● **Input material**:
━━━━

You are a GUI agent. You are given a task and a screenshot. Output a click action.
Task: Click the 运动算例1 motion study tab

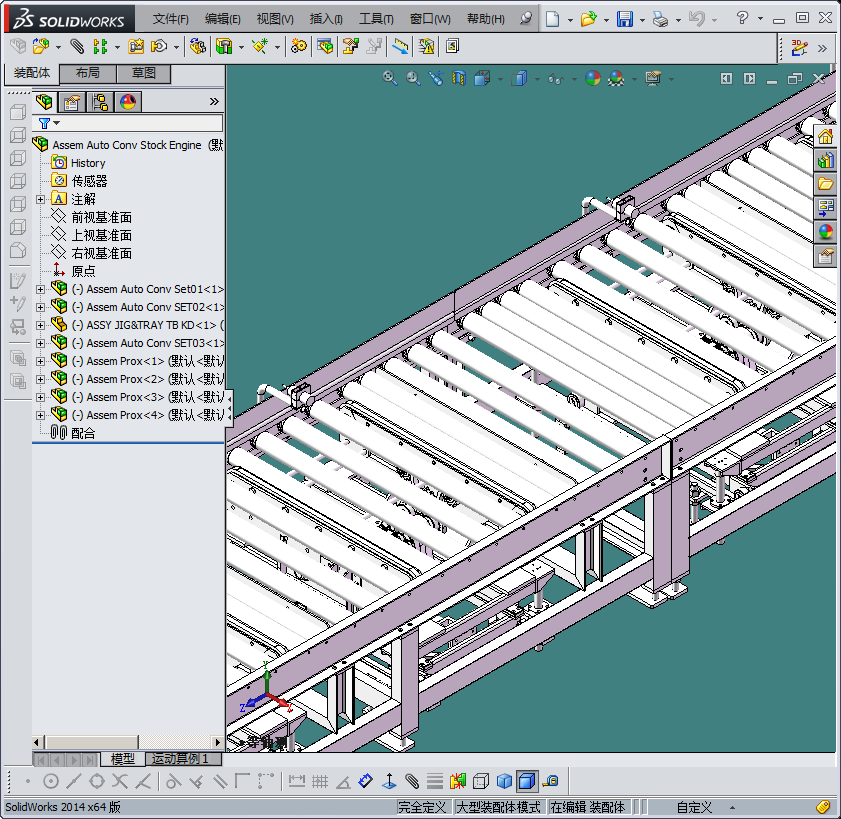179,759
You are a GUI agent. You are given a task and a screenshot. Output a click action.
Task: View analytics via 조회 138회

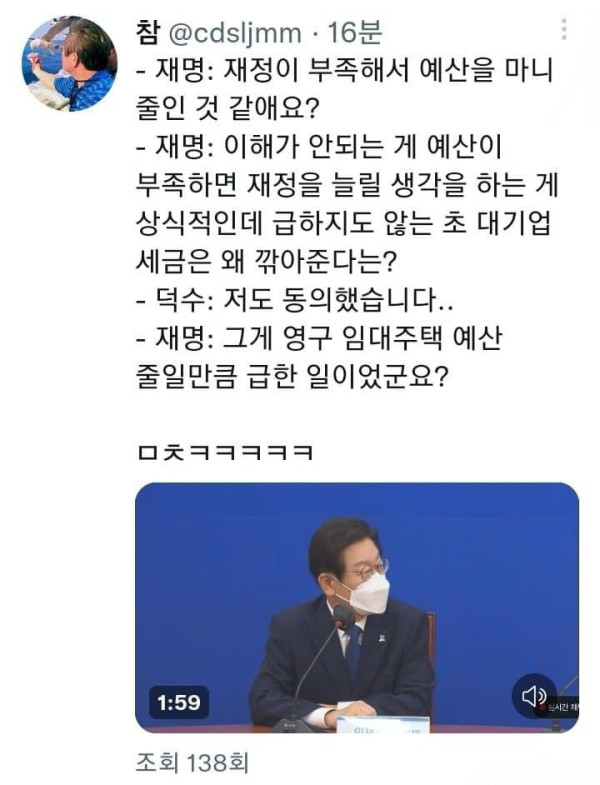[x=192, y=763]
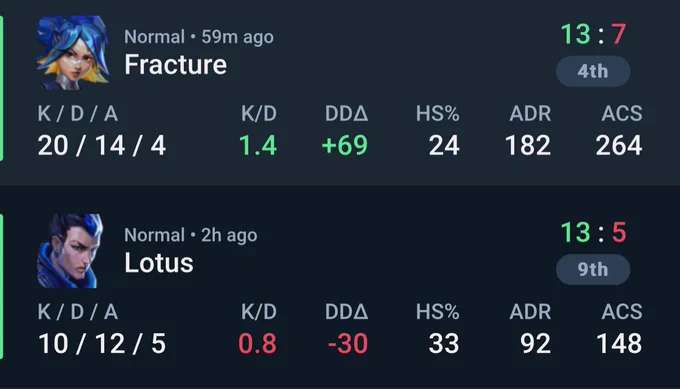Click the 'Normal • 59m ago' label
680x389 pixels.
[199, 37]
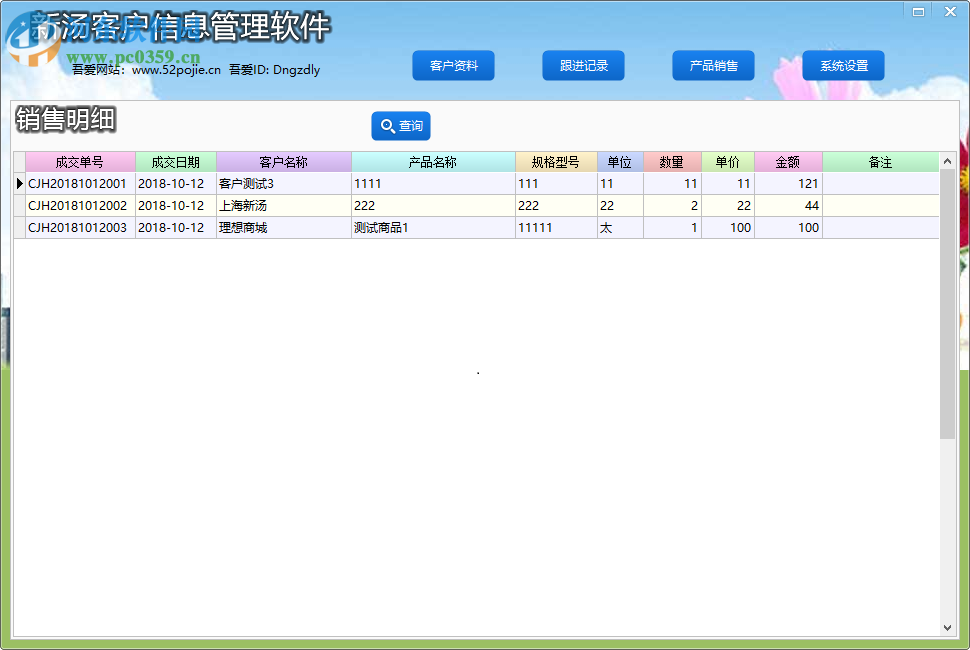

━━━━

Copy out all the entries above word for word, leaving the pictures out.

You are a GUI agent. You are given a task and a screenshot. Output a click action.
Task: Click the 运动算例1 motion study tab

179,759
You are a GUI agent. You are given a task and a screenshot. Output a click action.
Task: View analytics via 조회 138회

[x=192, y=763]
Click the 'Normal • 59m ago' label
680x389 pixels.
[199, 37]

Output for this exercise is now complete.